Article from For Liberty by Norm Leahy.

Supreme Court nominee Amy Coney Barrett’s rulings in gun rights case during her time as an appellate court judge will undoubtedly come under scrutiny in the days ahead. How has Judge Barrett ruled in such cases? 

In a Wall Street Journal op-ed, David Rivkin and Andrew Grossman say Barrett has been a model of careful legal craftsmanship. For example:

…in Kanter v. Barr (2019). [Barrett’s] dissenting opinion is an originalist tour de force on the Second Amendment’s application to “felon dispossession” laws, which restrict gun ownership by convicted criminals. The majority held that the government may categorically strip even nonviolent felons of Second Amendment rights. Judge Barrett took a narrower view based on the amendment’s text and history.

Surveying laws and practice around the time of the amendment’s framing in the late 18th century, she found support only for keeping weapons from those deemed dangerous and likely to misuse them.
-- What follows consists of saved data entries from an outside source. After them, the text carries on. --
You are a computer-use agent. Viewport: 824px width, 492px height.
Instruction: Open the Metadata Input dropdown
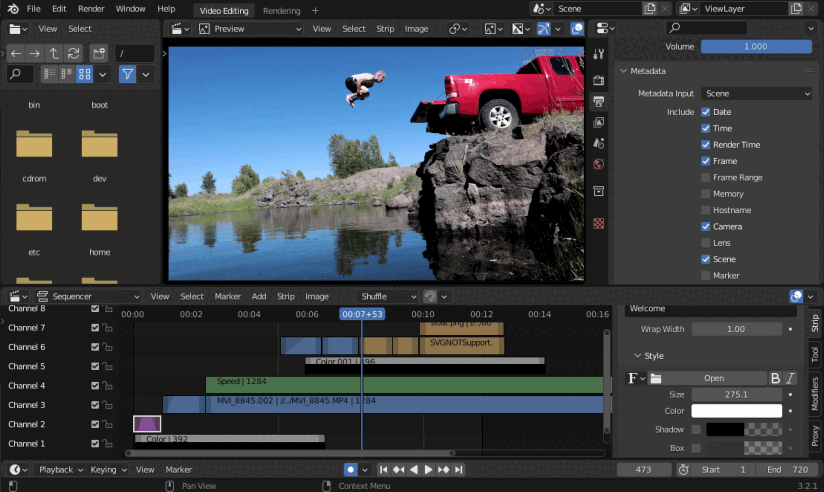pos(757,93)
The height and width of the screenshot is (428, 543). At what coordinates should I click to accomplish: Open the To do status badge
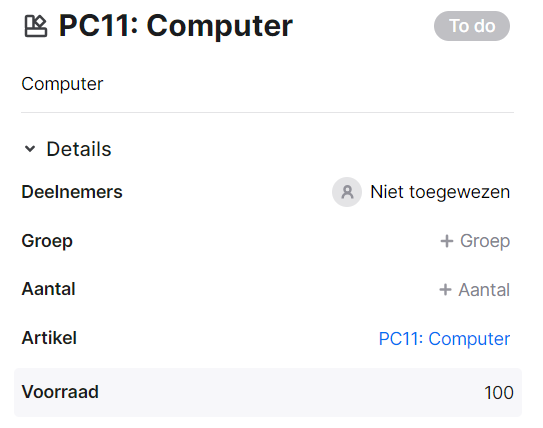(472, 26)
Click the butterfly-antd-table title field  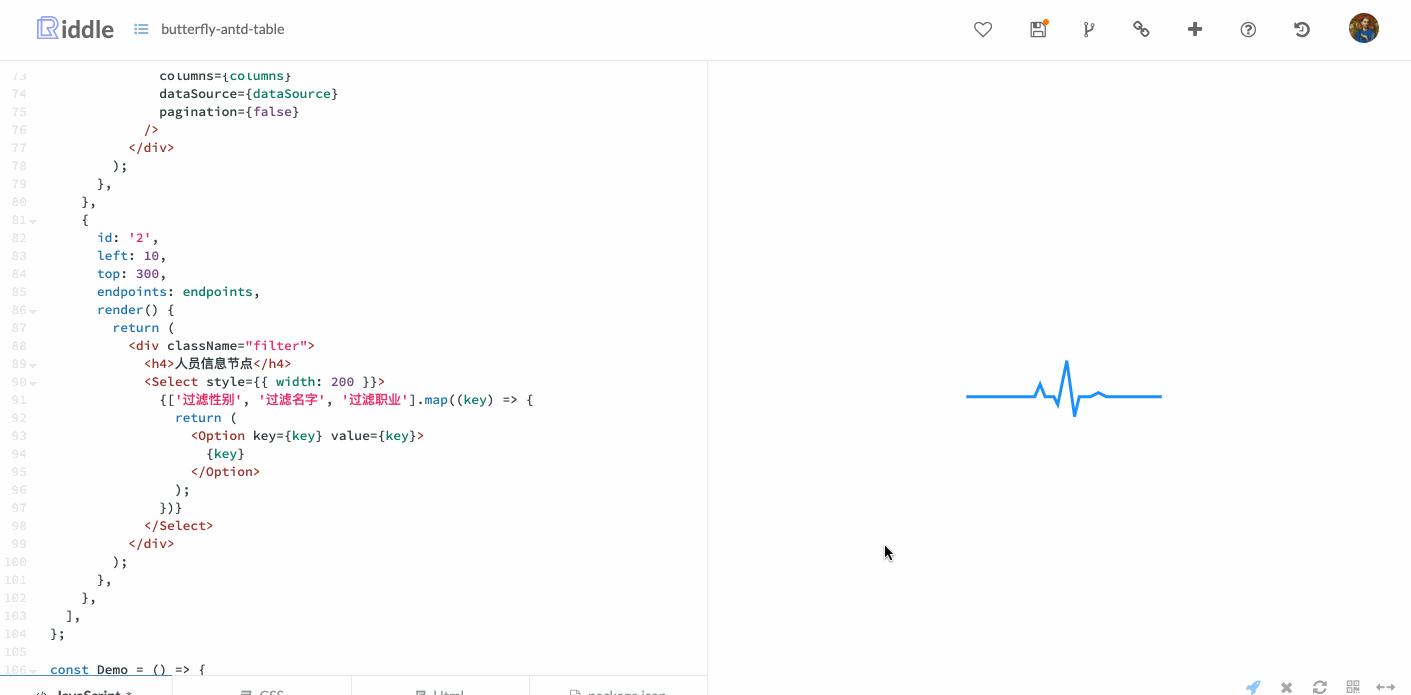click(222, 29)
That category, she concluded, is “simultaneously broader and narrower than ‘felons’—it includes dangerous people who have not been convicted of felonies but not felons lacking indicia of dangerousness”—like the plaintiff, who had been convicted of mail fraud, or hypothetical felons convicted for “selling pigs without a license in Massachusetts” or “redeeming large quantities of out-of-state bottle deposits in Michigan.”

Barrett’s willingness to take the Second Amendment seriously has put gun rights opponents on alert. The group Moms Demand Action says Barret has an:

…alarming interpretation of the Second Amendment would make her an ideal Supreme Court Justice for the NRA, but a terrible one for the safety of the American people…

And its affiliate group, Everytown for Gun Safety, said Barrett is a “gun rights extremist.”

Senate minority leader Chuck Schumer appears – for now – to be ignoring the Second Amendment issue entirely, telling his colleagues to focus on Barrett’s criticism of Obamacare, instead.